On Mon, Jul 10, 2017 at 8:14 AM, Nikos Mavrogiannopoulos <n...@redhat.com>
wrote:

> Certainly, but that doesn't need to happen on this working group, nor
> protocols which implement similar solutions need to be called TLS.
>

I'll belabor this point: rather than thinking about what these providers
are owed, which is nothing, it is better to think about what is best for
TLS overall. Selfishly, I have a strong preference to see TLS1.3 succeed
and that within a matter of years, we no longer have to support TLS1.2 or
earlier versions.

If some networks and operators feel that they can't feasibly use TLS1.3,
they're very likely to stay on the older versions.
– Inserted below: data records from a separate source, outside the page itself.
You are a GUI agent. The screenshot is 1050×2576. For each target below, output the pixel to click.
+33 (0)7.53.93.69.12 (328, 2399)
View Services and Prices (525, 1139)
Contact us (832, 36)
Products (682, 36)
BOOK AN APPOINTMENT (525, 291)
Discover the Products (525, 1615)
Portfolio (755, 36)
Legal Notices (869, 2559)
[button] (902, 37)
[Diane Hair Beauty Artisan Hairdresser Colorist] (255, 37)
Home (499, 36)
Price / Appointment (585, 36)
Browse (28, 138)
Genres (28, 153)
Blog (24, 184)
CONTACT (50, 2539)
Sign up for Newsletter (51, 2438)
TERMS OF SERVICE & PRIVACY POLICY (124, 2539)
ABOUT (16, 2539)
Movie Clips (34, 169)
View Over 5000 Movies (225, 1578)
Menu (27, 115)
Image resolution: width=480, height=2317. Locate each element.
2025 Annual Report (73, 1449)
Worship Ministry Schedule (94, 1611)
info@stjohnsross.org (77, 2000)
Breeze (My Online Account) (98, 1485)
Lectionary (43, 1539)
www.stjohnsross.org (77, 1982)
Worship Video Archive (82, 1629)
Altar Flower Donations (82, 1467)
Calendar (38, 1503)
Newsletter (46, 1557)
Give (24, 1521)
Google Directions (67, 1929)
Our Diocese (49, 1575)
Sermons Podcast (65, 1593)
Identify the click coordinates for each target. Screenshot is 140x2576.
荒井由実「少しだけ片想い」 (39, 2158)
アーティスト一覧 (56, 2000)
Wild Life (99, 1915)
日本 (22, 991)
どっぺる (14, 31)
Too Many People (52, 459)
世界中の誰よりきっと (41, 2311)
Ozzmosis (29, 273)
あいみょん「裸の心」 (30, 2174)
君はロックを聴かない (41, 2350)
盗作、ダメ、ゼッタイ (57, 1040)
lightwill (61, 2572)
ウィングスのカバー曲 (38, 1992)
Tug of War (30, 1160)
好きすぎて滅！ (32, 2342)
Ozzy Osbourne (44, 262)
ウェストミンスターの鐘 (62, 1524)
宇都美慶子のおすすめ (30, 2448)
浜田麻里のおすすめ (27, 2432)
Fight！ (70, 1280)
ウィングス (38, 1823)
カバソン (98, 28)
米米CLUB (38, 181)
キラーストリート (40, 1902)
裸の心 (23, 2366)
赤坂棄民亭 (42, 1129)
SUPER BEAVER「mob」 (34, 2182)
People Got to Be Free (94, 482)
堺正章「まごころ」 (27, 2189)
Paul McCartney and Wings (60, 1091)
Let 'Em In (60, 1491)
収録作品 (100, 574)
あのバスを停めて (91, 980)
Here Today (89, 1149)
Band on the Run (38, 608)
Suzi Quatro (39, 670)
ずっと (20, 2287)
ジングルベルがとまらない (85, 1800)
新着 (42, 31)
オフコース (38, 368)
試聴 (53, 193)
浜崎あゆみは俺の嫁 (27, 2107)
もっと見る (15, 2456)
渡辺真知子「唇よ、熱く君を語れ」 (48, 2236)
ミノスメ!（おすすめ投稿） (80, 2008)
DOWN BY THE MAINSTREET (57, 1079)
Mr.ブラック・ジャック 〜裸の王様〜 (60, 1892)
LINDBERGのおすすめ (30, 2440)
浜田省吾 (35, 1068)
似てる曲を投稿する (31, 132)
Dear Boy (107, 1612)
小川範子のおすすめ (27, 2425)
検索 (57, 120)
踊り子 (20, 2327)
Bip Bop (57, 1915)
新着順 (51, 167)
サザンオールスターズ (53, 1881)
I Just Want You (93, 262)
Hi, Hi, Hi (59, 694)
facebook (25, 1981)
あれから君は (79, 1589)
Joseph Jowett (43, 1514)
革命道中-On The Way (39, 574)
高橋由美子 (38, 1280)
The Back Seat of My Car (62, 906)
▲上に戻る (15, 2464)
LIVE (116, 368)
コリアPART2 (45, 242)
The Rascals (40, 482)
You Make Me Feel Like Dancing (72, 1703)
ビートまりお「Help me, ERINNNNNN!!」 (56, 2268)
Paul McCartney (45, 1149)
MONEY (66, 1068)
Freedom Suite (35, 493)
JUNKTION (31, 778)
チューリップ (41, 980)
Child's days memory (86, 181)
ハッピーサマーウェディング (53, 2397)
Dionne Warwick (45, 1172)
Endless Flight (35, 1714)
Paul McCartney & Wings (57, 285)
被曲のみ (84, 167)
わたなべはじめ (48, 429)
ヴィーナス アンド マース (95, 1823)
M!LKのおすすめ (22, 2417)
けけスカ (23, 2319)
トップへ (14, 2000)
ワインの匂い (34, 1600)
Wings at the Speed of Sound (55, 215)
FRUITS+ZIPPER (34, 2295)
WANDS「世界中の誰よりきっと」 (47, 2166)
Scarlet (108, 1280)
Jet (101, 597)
We could consider
brinkmanship; and see who blinks first if we try to disable the older
versions anyway, but that's a gambit that often makes hostages out of
innocent users, and can end up serving to taint TLS1.3 with reliability
issues and hold back its adoption.

It's clear that there is a strong distaste here for the kind of MITM being
talked about, and many wish not to give it any kind of stamp of approval
within the standard; that that itself would also taint TLS1.3 with security
concerns. Proxies are proposed as a work-around instead, as it avoids any
changes to protocol. But this seems like cutting our noses off to spite our
faces. Proxies tend to be always-on and render plaintext much more
accessible than a tcpdump tap. Proxies are also inline, read-write, and
subject to exploit in a worse way than a tcpdump tap (which can be network
isolated). In real security terms, I absolutely buy that proxies would be
worse for overall security and all of the properties that TLS is supposed
to provide, in some environments. That would seem like a bizarre conclusion.